O que o aumento da violência verbal e/ou física pode estar mostrando? Sem dúvida, o viés econômico se pronuncia de uma forma muito diferente entre as classes sociais, as condições de habitação e de moradia, sendo que, por vezes, a violência é posta em ato pela precariedade desses fatores. Mas o tema deste escrito é sobre a violência, independente de classe social. A violência que, muitas vezes, não é percebida; é invisível até mesmo aos olhos de quem a sofre na própria pele. Quando a pessoa que sofre a violência não se percebe como vítima e fica à mercê da violência do outro, numa relação abusiva, regida pela possessividade do mortífero, sem espaço para alteridade. Quando a vítima não suspeita do que está porvir; somente mais tarde ou tarde demais vai compreender o perigo a que esteve exposta. Dados apontam que, em torno de 70% dos casos, a violência, com ou sem morte, é perpetrada pelo parceiro ou ex. Ninguém permanece em uma ligação afetiva assim porque quer ser acometida das agressões do outro. Pode-se pensar que talvez sejam nas tentativas de rompimento do relacionamento abusivo, por parte da vítima, que seja posta em ato essa violência extrema.
Uma inermidade no Eu denunciam fragilidades primitivas. A vivência do desamparo que a perda do objeto pode promover talvez esteja na raiz dessa questão. Falhas no processo de narcisização, investimentos realizados necessariamente pelo objeto, deixam cicatrizes, lesões não aparentes, exiladas no Eu. Aponta Freud (1914) que o perigo inicial que acomete o Eu é a perda do amor dos pais; "mais tarde, os pais serão substituídos por um número indefinido de outros companheiros" (Ibid., p. 119). Assim, poder-se-ia pensar que, no relacionamento abusivo, exista um desejo de completude da vítima com o abusador, desejo narcísico da nostalgia de um (re) encontro primordial do eu ideal; encontro que nunca houve ou que aconteceu de forma precária. Essa é a relação de dependência que o Eu tem do outro desde os primeiros tempos.

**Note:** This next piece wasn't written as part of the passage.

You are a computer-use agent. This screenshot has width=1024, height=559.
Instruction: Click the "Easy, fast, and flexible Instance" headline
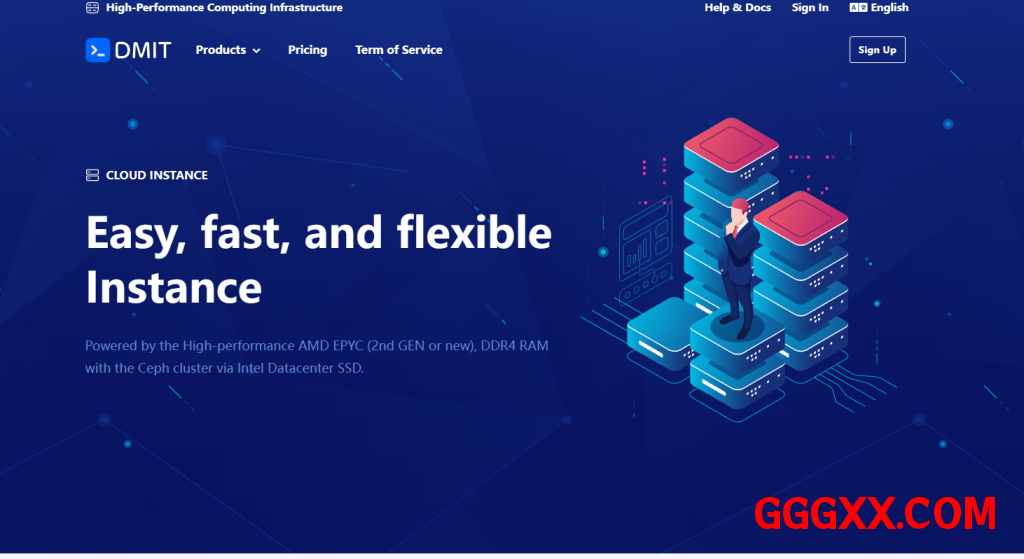(x=318, y=260)
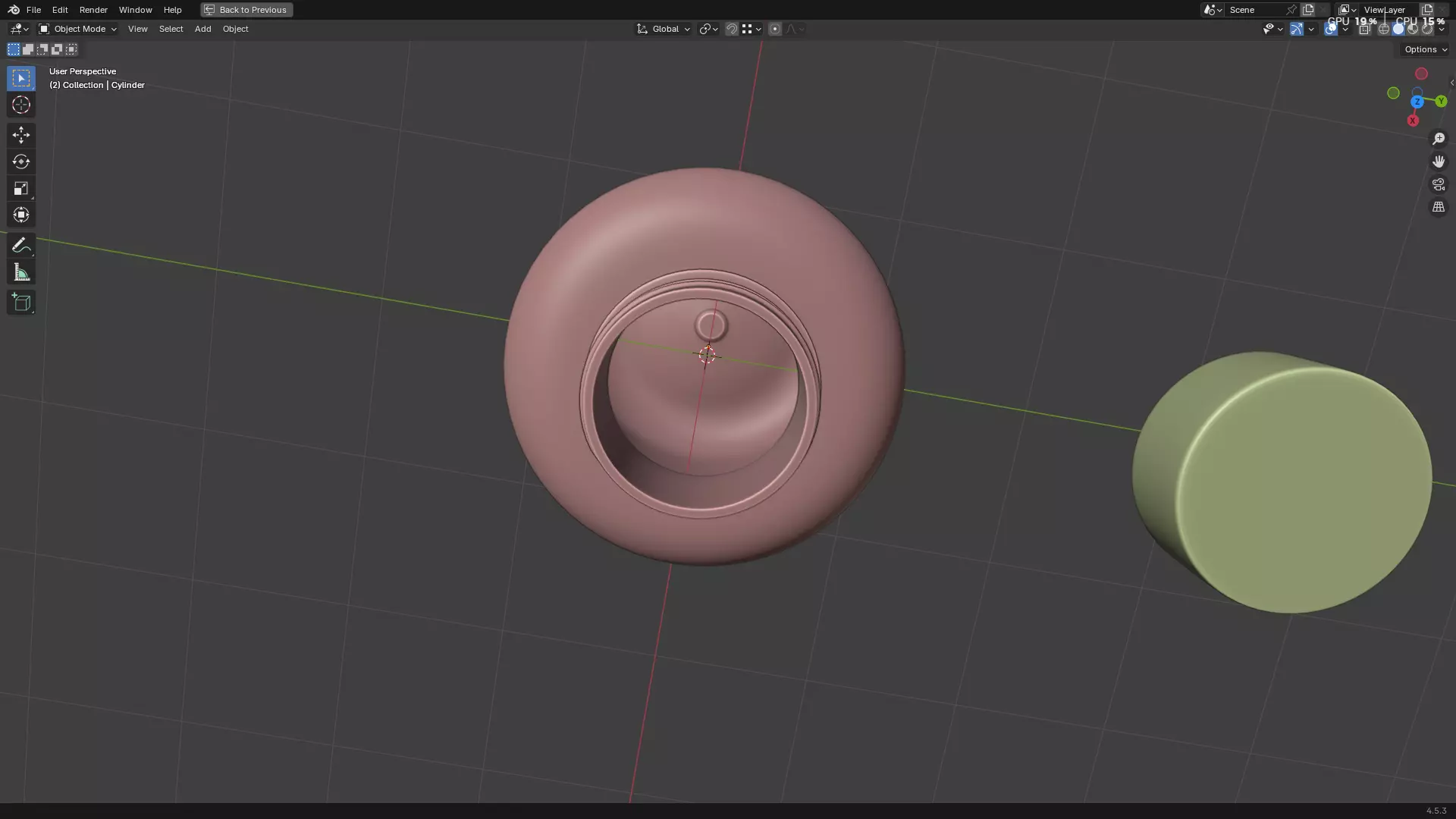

Marucco (2013) compreende a estruturação do aparelho psíquico através de diferentes modalidades de inconscientização. Destaca que, na zona inconscientizada narcisista, ocorre a instalação de um ideal, o qual denomina "estrutura idealizadora". Nesta, a privação do amor acarreta o forjamento do ideal narcisista, tentativa de reconstruir uma história mítica do amor, independente da realidade material. Entende que o processo de inconscientização dessa estrutura é tanto lugar de refúgio frente ao poderio do objeto quanto fonte de patologias: quando a projeção do ideal intrapsíquico se localiza em um objeto externo ao qual é outorgado excesso de poder; idealização do objeto (Ibid., p. 122). Estas são algumas questões para pensar como podem estar entrelaçadas a temática da violência doméstica e do feminicídio e a relação de subjugação do Eu ao objeto, quando isso resulta numa idealização do objeto, "pessoa salvadora", nas palavras de Freud (1914, p. 118). Repetição do narcisismo ferido que está "além do princípio do prazer"; repetição da humilhação, da desilusão, refere Marucco (2013, p. 123). É no singular espaço da escuta analítica que o trauma e o sofrimento poderão conectar, à repetição, a história do sujeito, para poder transformá-la em uma nova temporalidade.
REFERÊNCIAS
FREUD, S. (1914). À guisa de introdução ao narcisismo. In: FREUD, S. Escritos sobre a psicologia do inconsciente. Rio de Janeiro: Imago, 2004. p. 95-132. (Obras psicológicas de Sigmund Freud, 1).
MARUCCO, N. A prática psicanalítica contemporânea: as zonas psíquicas e os processos de inconscientização. Psicanálise: revista da Sociedade Brasileira de Psicanálise de Porto Alegre, Porto Alegre, v. 15, n. 1, p. 113-136, 2013.